**Exercise instructions**
a) Does each statement below agree with the Ohio State Field Championship thread? (i) Youth ages 12 to 17 pay $15. (ii) Sunday's shotgun start is at 10am. (iii) Saturday's round has 28 Field targets. Answer yes or no for each, quoting the words of the thread that decide it.
b) Could you extend the Ohio State Field Championship thread with more posts after its final one?

**Source document**
# Ohio State Field Championship!



## Ohio_3Der (Jul 19, 2002)

July 17th and 18th at Clinton County Farmers & Sportsmens Association in Wilmington, Ohio. Who's in? 

Jeremiah


----------



## jre4192 (Apr 25, 2005)

I'll be there


----------



## r49740 (Dec 7, 2006)

I'll throw in my hat to play


----------



## JPE (Feb 1, 2004)

*Details:*

Saturday, July 17th
9am-10am - Open Registration
10am - Shotgun start, 28 Field targets

Sunday July 18th
9am - Shotgun start, 14 Hunter, 14 Animal

Cost is $20 for Adults, $15 for youth ages 12 to 17, and FREE for kids 11 and under.

Club address:
CCFSA
301 Batson Road
Wilmington, OH 45177
http://www.ccfsa.com


----------



## hdracer (Aug 8, 2007)

Registration sent in!


----------



## Ohio_3Der (Jul 19, 2002)

See you guys there! Who else?


----------



## Bowtechie (Jan 20, 2003)

I'm planning on coming again. Not sure how I'll shoot since I have to work the night before again. 

I think Bowjunkie is planning on coming too.


----------



## JPE (Feb 1, 2004)

Bowtechie said:


> I'm planning on coming again. Not sure how I'll shoot since I have to work the night before again.
> 
> I think Bowjunkie is planning on coming too.


Awesome! Sounds like we could have a pretty good crowd.


----------



## BuckeyeArcher (Aug 8, 2002)

I'll be there! Sounds like it's going to be a good one.


----------



## Ohio_3Der (Jul 19, 2002)

Bowtechie said:


> I'm planning on coming again. Not sure how I'll shoot since I have to work the night before again.
> 
> I think Bowjunkie is planning on coming too.


I've already talked to Bowjunkie, sounds like he's going to be there. Do you know if Dieselin will make it from down your way?


----------



## Bowtechie (Jan 20, 2003)

Ohio_3Der said:


> I've already talked to Bowjunkie, sounds like he's going to be there. Do you know if Dieselin will make it from down your way?


I think Deezlin told me he was going to the Senior Olympic shoot somewhere that same weekend or maybe that was the Fita shoot weekend last month. I'll find out for sure.

Records from a pointing dataset
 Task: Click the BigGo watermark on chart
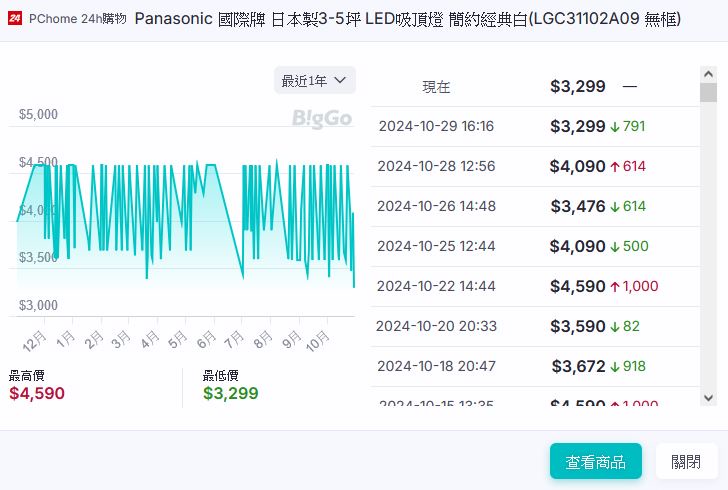pyautogui.click(x=321, y=119)
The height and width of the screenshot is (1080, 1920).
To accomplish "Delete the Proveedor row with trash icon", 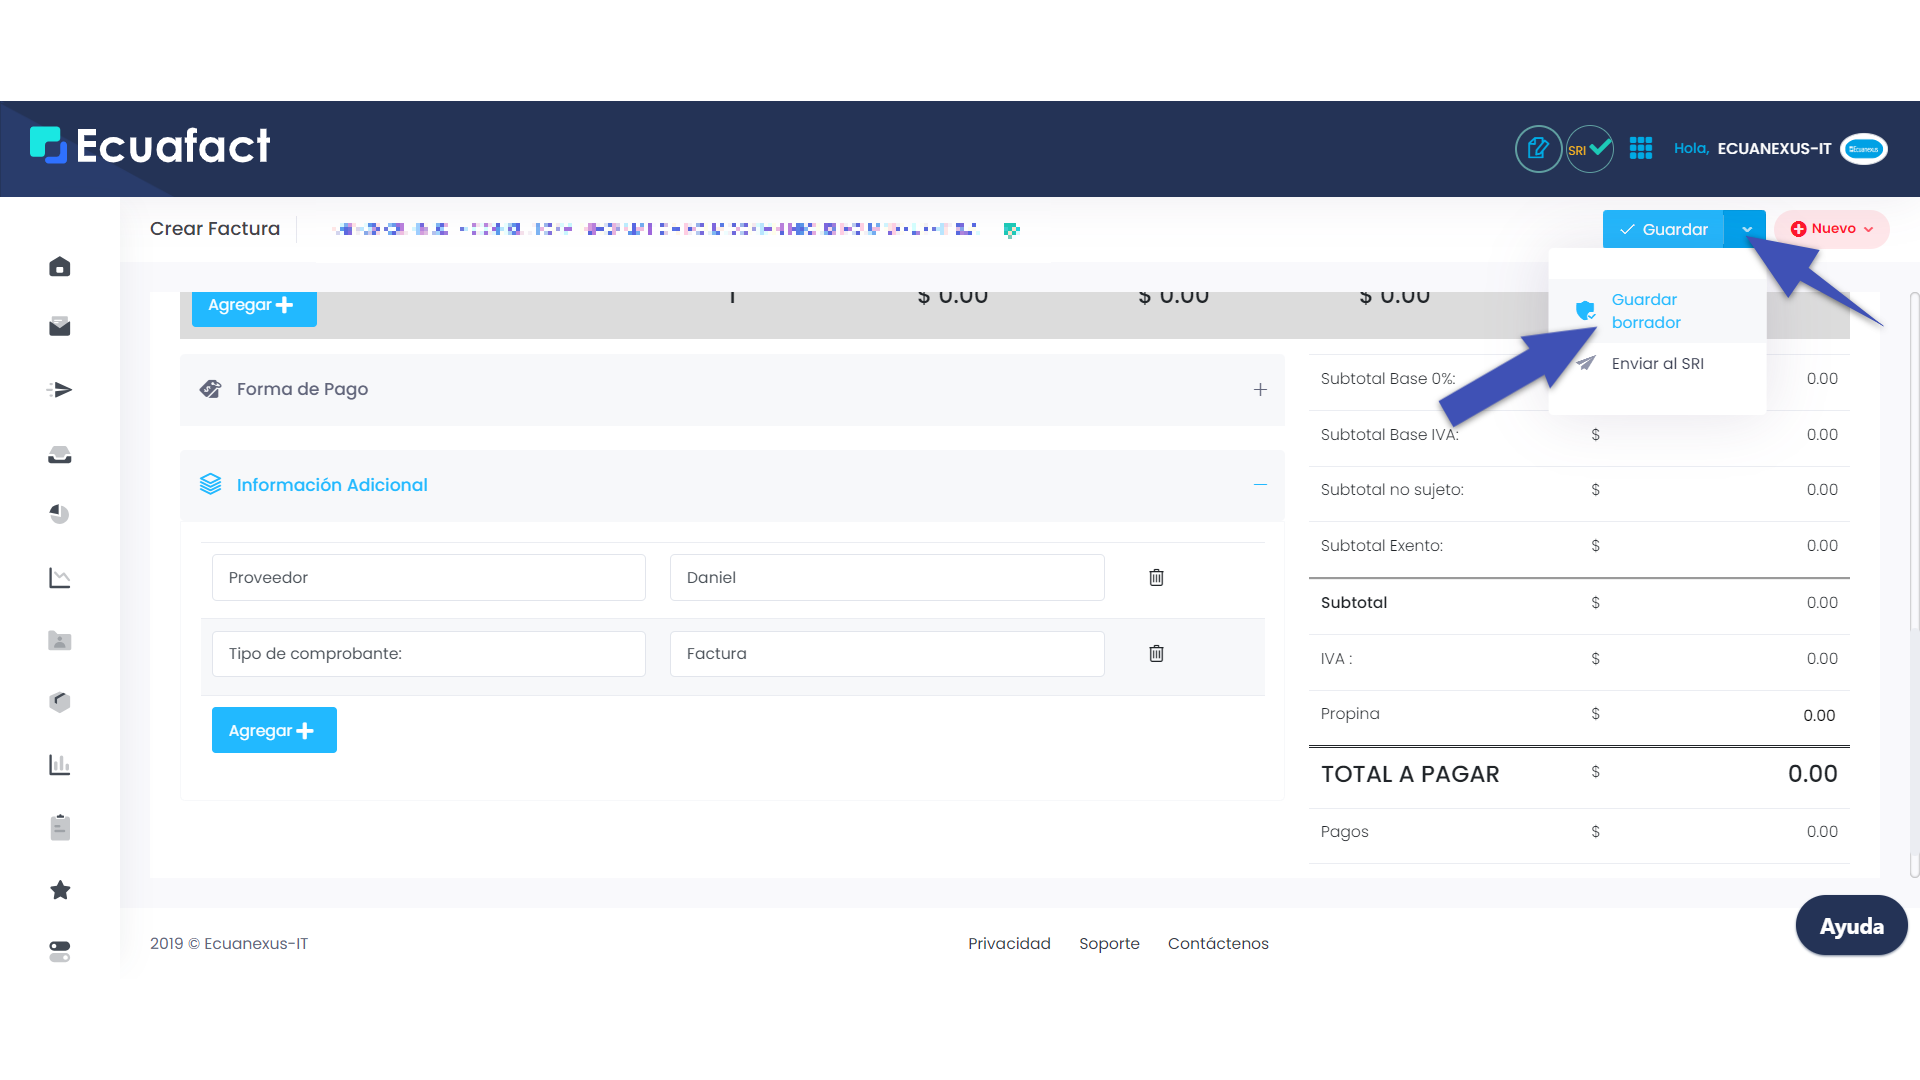I will click(x=1156, y=577).
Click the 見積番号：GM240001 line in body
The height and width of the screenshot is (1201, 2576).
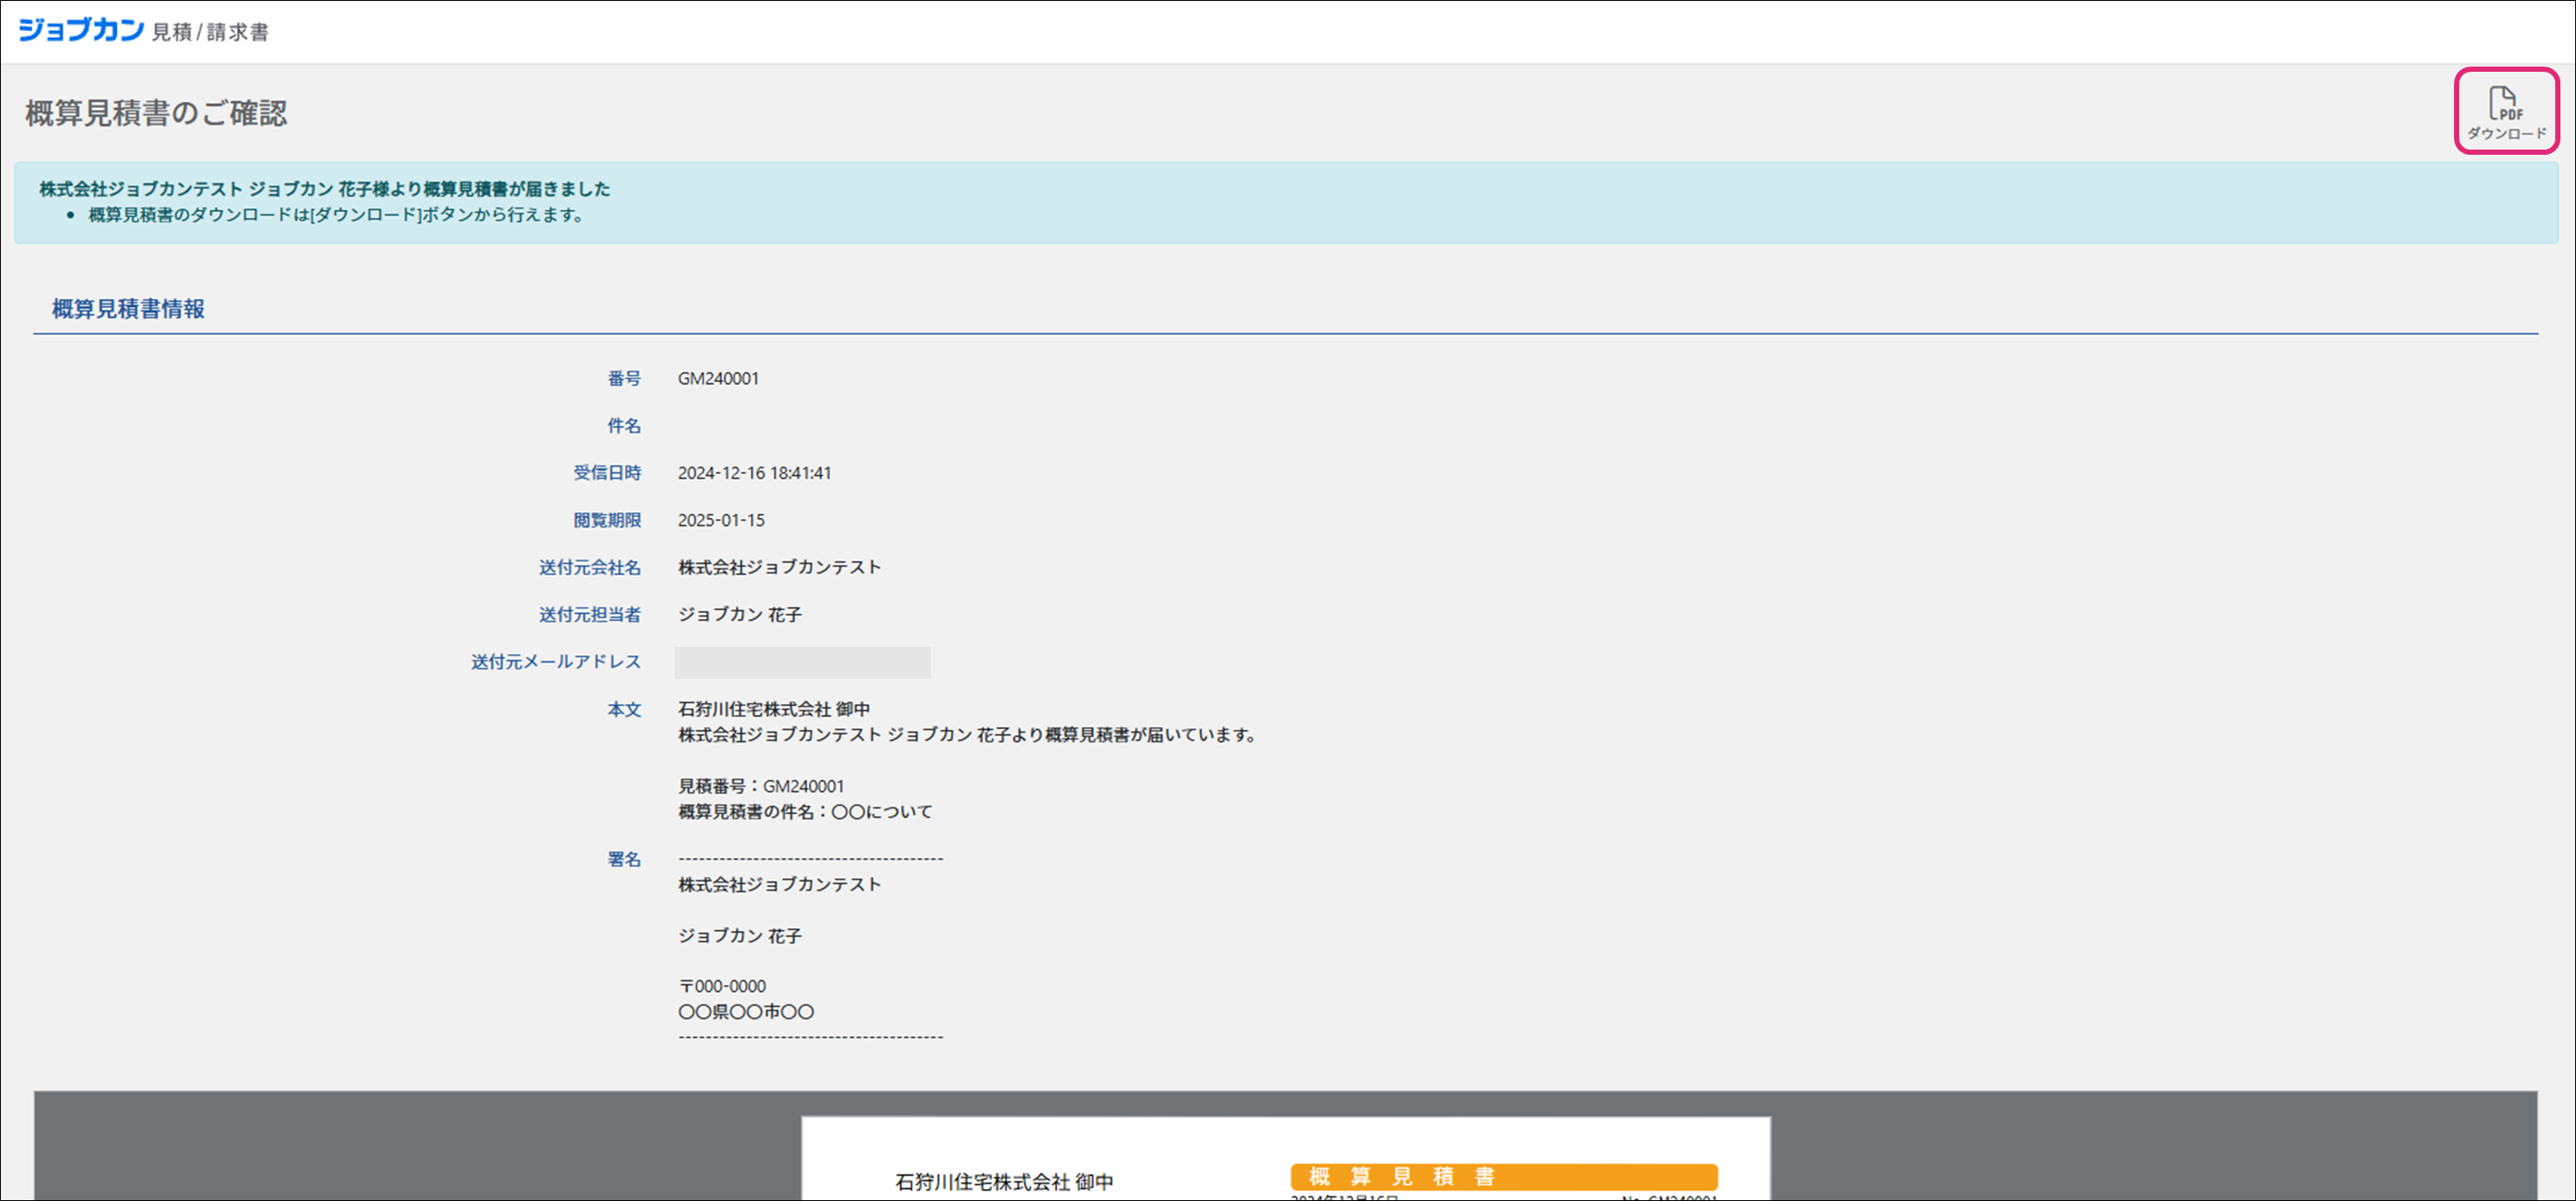[x=760, y=786]
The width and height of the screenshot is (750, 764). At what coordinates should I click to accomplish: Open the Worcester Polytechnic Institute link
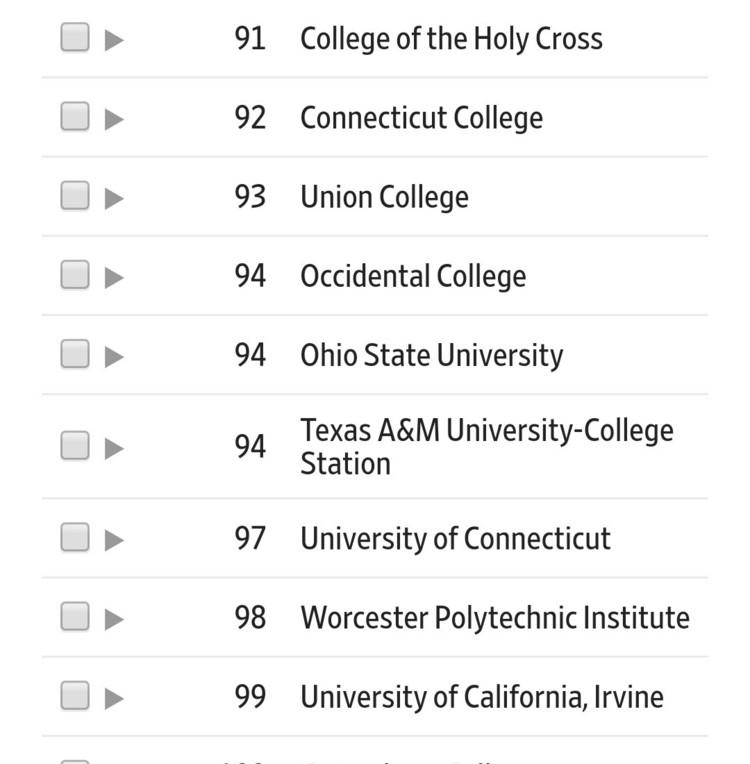point(494,618)
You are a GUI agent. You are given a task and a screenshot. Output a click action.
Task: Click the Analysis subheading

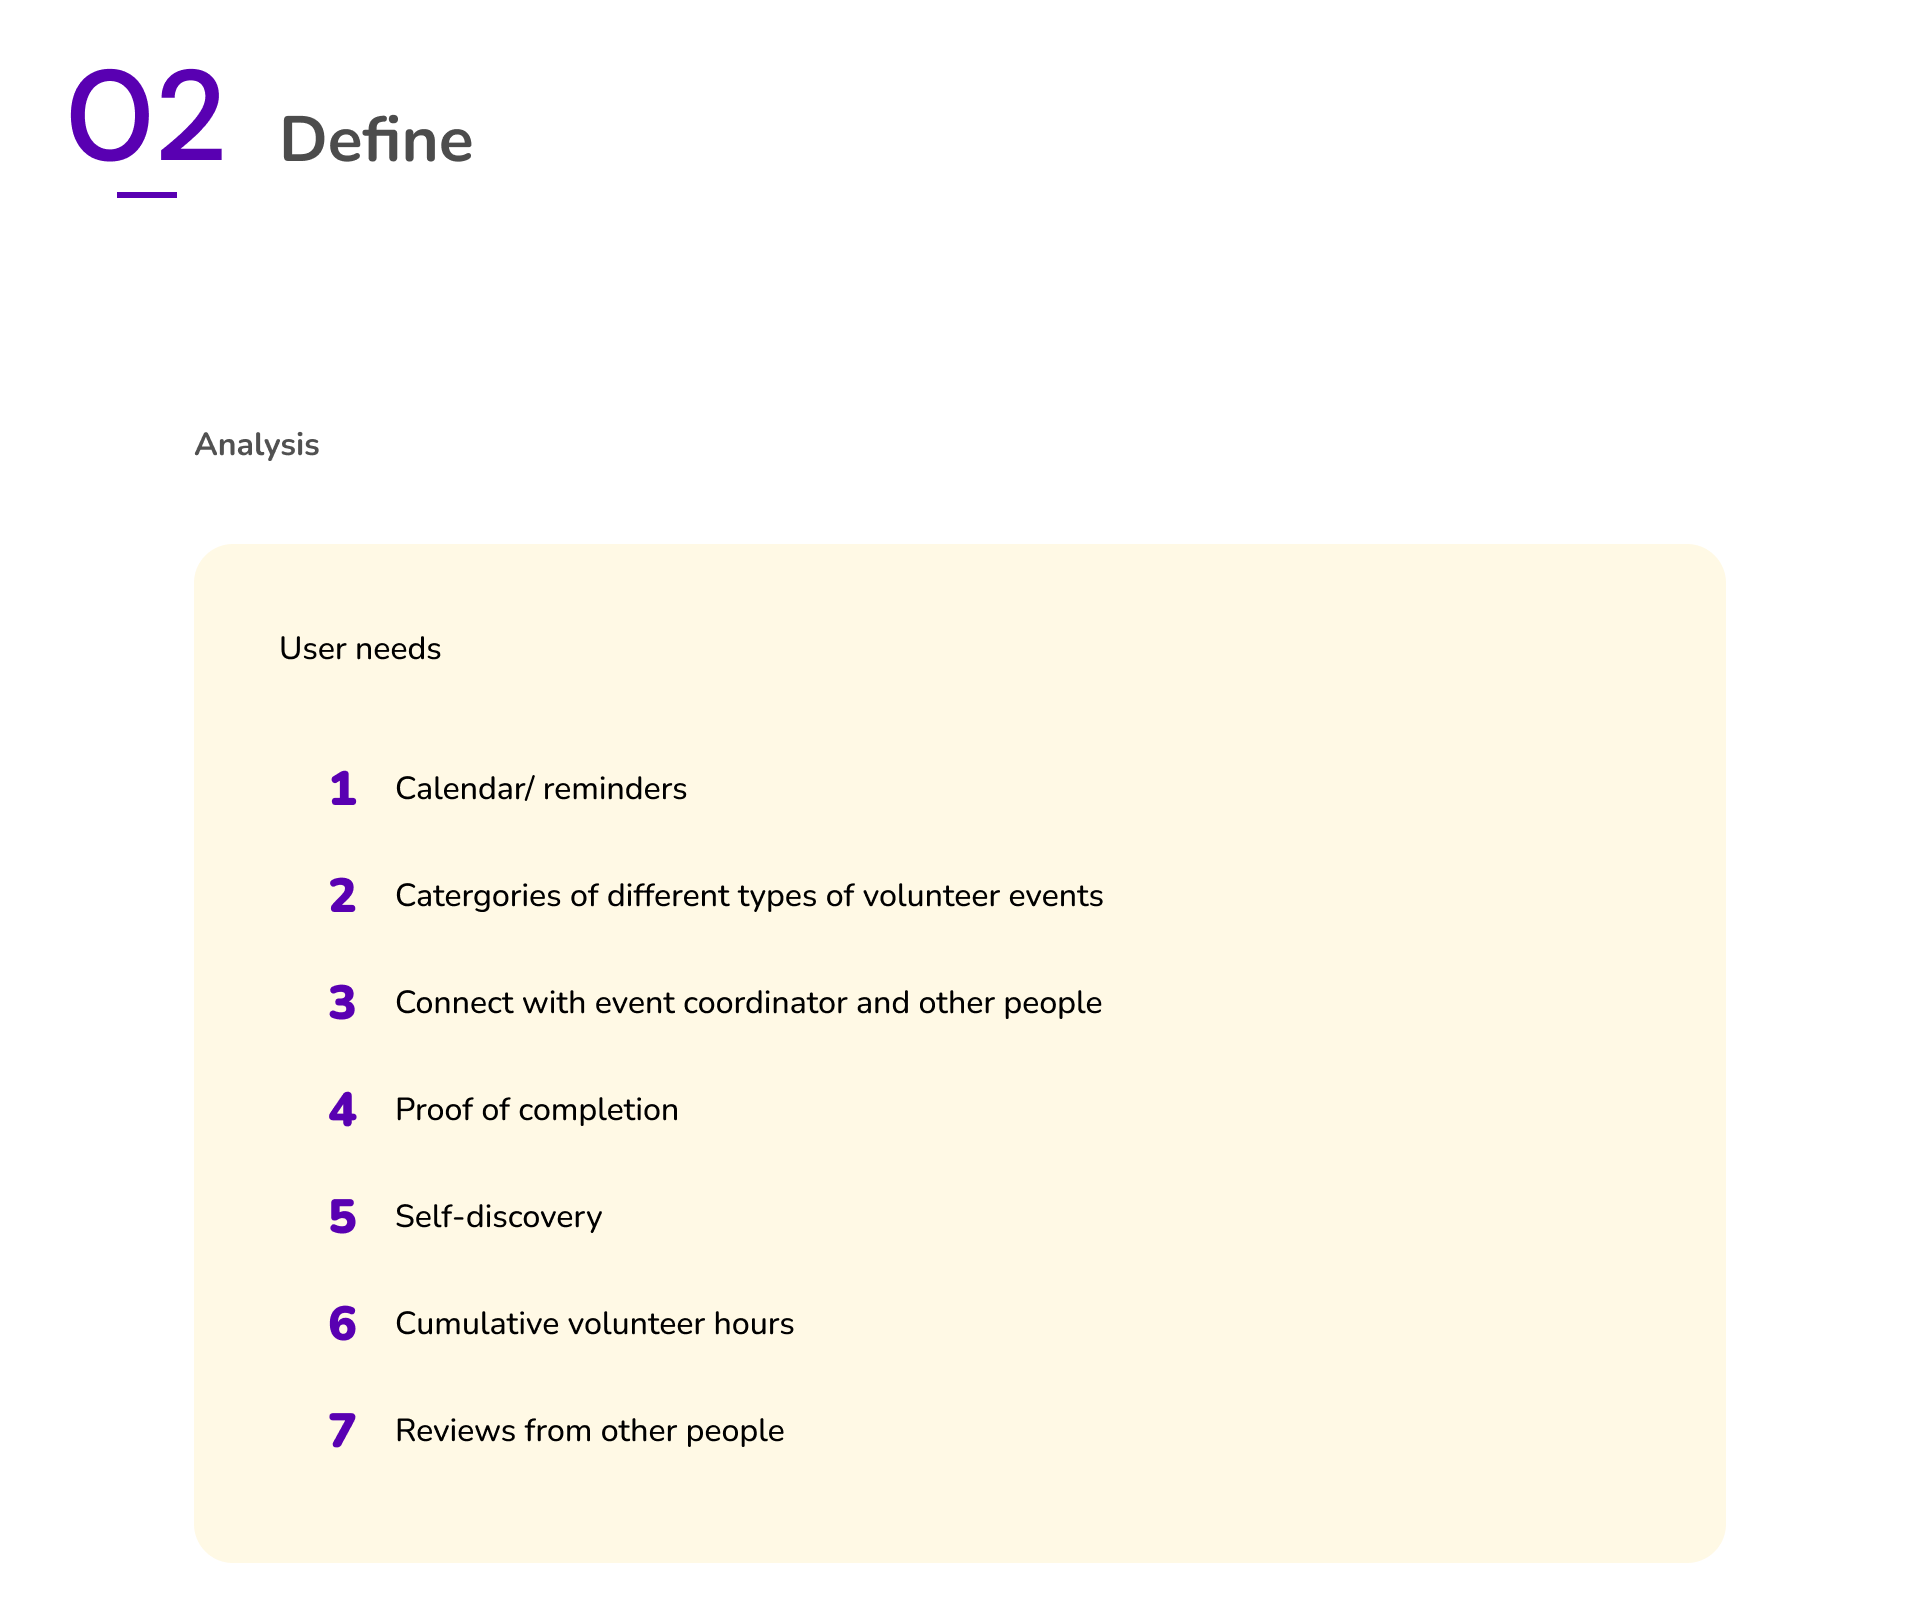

**Responses to the tasks**
a)
(i) Yes: "$15 for youth ages 12 to 17"
(ii) No: "9am - Shotgun start, 14 Hunter, 14 Animal"
(iii) Yes: "10am - Shotgun start, 28 Field targets"

b)
----------



## JPE (Feb 1, 2004)

Bowtechie said:


> I think Deezlin told me he was going to the Senior Olympic shoot somewhere that same weekend or maybe that was the Fita shoot weekend last month. I'll find out for sure.


Senior qualifying is on that Saturday. We're losing a handful shooters to that one, but he's welcome to come out and join us on Sunday. I know of 2 or 3 that are planning to do just that.


----------



## Xfactor72 (Jun 20, 2010)

Is the shoot open to out of state shooters that are nfaa members???


----------



## Ohio_3Der (Jul 19, 2002)

*yes an no*

Yes it's open to out of staters but they would need to shoot in the guest class as I understand the rules. Jpe would be the best guy to answer.


----------



## JPE (Feb 1, 2004)

Yes, the shoot is open to everybody. Per NFAA rules only Ohio members are eligible for the championship awards, but you're welcome to compete in our guest class. We'll have quite a few guests so it should be a competitive class.


----------



## Bianchijon (Jul 1, 2009)

*Ohio State Championship*

I'm looking forward to it.


----------



## r49740 (Dec 7, 2006)

Registrations are starting to roll in. Looks like a great turnout to join us. It is an easy drive for everyone I believe. I am 20 miles north east of Cleveland, and I can get to the club in less than 4 hours.

Clinton County has a great course, deceiving hills, and real easy walking. If you are on the fence, come join us.


----------



## Xfactor72 (Jun 20, 2010)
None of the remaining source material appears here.